Doulton echoed that sentiment.
"It's really fun that it's all the same weekend," she said. Noting that having Vinfest and CIFF as companion events provides a vehicle to highlight Midcoast Maine as a "really wonderful destination."
Doulton explained that Friday, Sept. 28, Cellardoor held a dinner and after party at the vineyard — four renowned chefs including Michael Salmon of The Hartstone Inn, Melissa Kelly of Primo, David Turin of David's and Geoffroy Deconinck of Natalie's all worked in separate kitchen spaces to prepare respective courses for a 210 guest, sit-down dinner at the cost of $125 per person. Doulton said the teamwork among the chefs was remarkable.
An additional 180 attendees joined the festivities after dinner, purchasing tickets for dessert and dancing to the likes of acts including Jesse Campbell and The Commodores, she added.

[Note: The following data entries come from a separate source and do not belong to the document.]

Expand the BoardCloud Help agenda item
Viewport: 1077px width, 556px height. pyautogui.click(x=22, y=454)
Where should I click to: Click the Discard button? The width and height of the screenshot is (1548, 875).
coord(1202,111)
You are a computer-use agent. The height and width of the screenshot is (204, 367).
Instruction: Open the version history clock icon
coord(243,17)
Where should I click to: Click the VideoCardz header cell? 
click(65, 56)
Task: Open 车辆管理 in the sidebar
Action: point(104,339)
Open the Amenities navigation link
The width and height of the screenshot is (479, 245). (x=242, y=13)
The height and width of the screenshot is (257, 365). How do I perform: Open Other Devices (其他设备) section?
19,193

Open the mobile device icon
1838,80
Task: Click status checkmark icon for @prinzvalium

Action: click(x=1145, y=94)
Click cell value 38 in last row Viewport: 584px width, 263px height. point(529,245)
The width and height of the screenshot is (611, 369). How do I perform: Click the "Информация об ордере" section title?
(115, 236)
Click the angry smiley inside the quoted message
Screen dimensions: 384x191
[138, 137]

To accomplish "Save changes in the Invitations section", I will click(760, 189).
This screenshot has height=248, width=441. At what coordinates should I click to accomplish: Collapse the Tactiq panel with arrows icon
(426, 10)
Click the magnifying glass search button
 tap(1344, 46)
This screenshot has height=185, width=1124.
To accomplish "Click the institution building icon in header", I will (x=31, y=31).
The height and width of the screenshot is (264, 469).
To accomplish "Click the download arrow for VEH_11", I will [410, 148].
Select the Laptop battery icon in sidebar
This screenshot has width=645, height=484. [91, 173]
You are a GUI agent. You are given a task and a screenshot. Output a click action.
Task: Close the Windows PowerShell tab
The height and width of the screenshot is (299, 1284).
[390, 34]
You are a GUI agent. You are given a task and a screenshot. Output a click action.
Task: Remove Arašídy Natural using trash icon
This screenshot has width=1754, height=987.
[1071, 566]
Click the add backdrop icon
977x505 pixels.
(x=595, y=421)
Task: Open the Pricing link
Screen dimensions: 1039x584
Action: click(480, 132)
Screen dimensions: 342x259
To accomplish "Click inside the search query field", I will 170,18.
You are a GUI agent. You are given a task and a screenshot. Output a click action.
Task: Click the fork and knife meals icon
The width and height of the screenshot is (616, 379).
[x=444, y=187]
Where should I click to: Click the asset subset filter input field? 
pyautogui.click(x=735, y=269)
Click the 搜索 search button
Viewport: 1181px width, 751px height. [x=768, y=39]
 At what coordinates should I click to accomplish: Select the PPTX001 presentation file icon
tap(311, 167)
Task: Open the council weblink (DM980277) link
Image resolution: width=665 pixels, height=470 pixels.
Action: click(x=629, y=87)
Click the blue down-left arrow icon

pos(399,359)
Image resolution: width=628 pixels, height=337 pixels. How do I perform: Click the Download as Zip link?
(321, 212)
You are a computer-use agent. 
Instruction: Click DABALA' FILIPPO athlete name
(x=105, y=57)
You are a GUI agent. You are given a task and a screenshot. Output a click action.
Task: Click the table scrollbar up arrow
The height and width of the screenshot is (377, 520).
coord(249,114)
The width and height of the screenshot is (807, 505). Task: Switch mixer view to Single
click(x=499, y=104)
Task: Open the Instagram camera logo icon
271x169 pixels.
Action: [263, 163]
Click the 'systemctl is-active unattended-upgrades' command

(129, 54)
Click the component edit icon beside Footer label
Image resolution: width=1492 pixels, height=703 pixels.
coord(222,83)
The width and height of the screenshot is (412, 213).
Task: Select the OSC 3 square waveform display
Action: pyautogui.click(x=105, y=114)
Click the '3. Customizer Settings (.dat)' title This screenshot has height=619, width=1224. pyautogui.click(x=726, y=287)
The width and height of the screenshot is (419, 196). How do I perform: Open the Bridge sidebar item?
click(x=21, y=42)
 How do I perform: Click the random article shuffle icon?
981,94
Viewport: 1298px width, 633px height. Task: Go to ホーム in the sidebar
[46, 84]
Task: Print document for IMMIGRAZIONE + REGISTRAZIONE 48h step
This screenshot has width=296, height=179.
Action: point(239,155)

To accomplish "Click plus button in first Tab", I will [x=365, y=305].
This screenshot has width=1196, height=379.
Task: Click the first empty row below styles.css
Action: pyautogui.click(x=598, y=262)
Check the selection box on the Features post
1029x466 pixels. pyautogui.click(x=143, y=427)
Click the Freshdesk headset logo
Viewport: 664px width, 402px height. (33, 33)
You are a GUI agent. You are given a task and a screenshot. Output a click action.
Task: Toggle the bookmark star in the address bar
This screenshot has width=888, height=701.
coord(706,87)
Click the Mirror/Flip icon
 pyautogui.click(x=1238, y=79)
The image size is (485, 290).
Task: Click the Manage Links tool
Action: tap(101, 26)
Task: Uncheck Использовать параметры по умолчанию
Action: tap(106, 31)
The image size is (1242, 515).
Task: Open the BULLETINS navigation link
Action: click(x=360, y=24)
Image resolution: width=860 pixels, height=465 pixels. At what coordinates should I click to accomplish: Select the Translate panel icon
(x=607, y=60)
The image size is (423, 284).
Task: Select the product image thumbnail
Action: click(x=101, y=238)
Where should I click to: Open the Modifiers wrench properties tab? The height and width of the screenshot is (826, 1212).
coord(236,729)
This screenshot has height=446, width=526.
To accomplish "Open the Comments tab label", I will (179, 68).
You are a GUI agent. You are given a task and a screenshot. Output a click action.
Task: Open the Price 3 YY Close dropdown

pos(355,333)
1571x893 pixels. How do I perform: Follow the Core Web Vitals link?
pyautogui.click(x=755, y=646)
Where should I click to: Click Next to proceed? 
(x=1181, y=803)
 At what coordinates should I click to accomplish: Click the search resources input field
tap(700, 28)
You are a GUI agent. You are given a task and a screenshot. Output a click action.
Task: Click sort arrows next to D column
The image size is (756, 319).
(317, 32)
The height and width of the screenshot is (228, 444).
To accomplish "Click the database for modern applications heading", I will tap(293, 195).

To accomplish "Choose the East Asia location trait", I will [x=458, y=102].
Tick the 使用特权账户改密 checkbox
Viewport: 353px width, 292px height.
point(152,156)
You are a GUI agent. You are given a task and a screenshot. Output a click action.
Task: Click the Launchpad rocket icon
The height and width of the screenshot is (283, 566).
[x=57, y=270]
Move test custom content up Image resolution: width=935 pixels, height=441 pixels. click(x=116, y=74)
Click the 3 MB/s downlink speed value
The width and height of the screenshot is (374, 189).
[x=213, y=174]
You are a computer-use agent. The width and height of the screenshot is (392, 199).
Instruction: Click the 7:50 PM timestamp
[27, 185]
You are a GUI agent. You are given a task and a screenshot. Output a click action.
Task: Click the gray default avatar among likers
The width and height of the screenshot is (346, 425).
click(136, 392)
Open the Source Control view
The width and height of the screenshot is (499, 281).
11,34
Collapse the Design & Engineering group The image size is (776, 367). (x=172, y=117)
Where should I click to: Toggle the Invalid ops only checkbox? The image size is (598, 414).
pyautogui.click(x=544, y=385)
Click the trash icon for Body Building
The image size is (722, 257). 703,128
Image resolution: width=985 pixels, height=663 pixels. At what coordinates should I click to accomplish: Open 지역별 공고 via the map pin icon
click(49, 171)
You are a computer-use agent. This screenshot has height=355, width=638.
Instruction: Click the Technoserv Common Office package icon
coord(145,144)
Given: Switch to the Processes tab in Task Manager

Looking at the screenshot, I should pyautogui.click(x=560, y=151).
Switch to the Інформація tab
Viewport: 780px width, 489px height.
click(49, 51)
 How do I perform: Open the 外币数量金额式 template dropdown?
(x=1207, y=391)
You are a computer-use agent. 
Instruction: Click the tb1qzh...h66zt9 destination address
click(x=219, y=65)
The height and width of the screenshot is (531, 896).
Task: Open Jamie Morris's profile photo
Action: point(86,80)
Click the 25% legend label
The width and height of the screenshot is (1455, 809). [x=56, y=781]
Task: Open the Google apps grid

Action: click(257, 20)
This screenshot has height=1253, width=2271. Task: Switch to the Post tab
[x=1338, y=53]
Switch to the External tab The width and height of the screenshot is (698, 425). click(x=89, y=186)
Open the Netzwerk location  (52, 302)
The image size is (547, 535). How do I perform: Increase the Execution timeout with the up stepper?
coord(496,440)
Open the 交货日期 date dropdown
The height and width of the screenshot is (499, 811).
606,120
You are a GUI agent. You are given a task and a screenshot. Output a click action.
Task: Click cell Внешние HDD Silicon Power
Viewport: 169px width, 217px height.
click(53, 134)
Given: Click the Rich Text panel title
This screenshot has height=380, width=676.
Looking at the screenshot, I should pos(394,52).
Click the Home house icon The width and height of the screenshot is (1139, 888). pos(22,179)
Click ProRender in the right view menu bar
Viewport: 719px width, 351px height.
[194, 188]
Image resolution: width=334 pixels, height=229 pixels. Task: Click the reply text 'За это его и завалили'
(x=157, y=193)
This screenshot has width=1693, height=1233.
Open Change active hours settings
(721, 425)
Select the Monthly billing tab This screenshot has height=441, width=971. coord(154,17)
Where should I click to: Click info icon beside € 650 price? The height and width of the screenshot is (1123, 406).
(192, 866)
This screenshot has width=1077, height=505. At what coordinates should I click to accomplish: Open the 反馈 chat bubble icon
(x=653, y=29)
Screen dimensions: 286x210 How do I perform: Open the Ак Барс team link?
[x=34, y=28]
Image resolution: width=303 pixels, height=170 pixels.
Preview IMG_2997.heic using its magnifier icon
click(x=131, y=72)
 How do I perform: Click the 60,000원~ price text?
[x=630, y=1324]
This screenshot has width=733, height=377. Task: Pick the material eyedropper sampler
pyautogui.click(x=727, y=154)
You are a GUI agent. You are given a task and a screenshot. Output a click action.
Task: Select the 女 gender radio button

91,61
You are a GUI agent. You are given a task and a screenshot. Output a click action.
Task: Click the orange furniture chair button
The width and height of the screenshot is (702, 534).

On Saturday the tent, appointed with all the trappings of an old-Hollywood affair — including Liberace's piano — had been transformed.
Doulton explained that barbecue — and wine tastings — were among the epicurean attractions, and an array of family friendly activities inviting the public to partake in the festivities, tickets cost $10.
She explained that Vinfest 2013 tickets are slated to go on sale in November, in trademark fashion a special musical guest has already been booked.
"There were lots of rich experiences, people were going to see movies and then coming grape stomping," she explained. While Doulton said she is aware of numerous groups and individuals who make Midcoast — and Vinfest — a destination, she said she hasn't experienced any lodging conflict with guests vying for rooms during the busy weekend.
"There are lots of really nice places to stay, we haven't had anyone call to say they can't get rooms," she said. Both Fowlie and Doulton said guests at their respective events are staying from Rockland to Belfast, adding a range of opportunities for commerce and extended Midcoast experiences.
Fowlie said he was happy to see Camden town officials including Town Manager Patricia Finnigan and Development Director Brian Hodges at multiple events. He said town officials were accommodating in allowing CIFF to use both the Washington Street Conference Room — where they held forums — and an additional office space in the highly-visible municipal building on Elm Street as the CIFF hub. He noted Camden Opera House Manager Kerry Hadley was equally integral to operations. Fowlie said he observed a lot of sponsors in attendance that were there on behalf of businesses, individual sponsors often attend, he said, but representative business sponsors were a welcome addition.
"When someone supports you it's nice to see that they're engaged in what they're actually supporting," he said. "They were really enjoying themselves."
Fowlie said CIFF will maintain a year-round office in the Knox Mill, having rented the space last spring. 2012 marks the first year that CIFF will have a year-round office in Camden, following in the footsteps of established conferences including Pop!Tech. He said screenings additional to the annual festival are in the works around Maine, and CIFF will employ two or three year-round employees.
Fowlie was quick to note that a primarily local, engaged board and a fundamental team is responsible for much of the enduring success of CIFF.
"We have a core group that has really kept us going over the years," he said.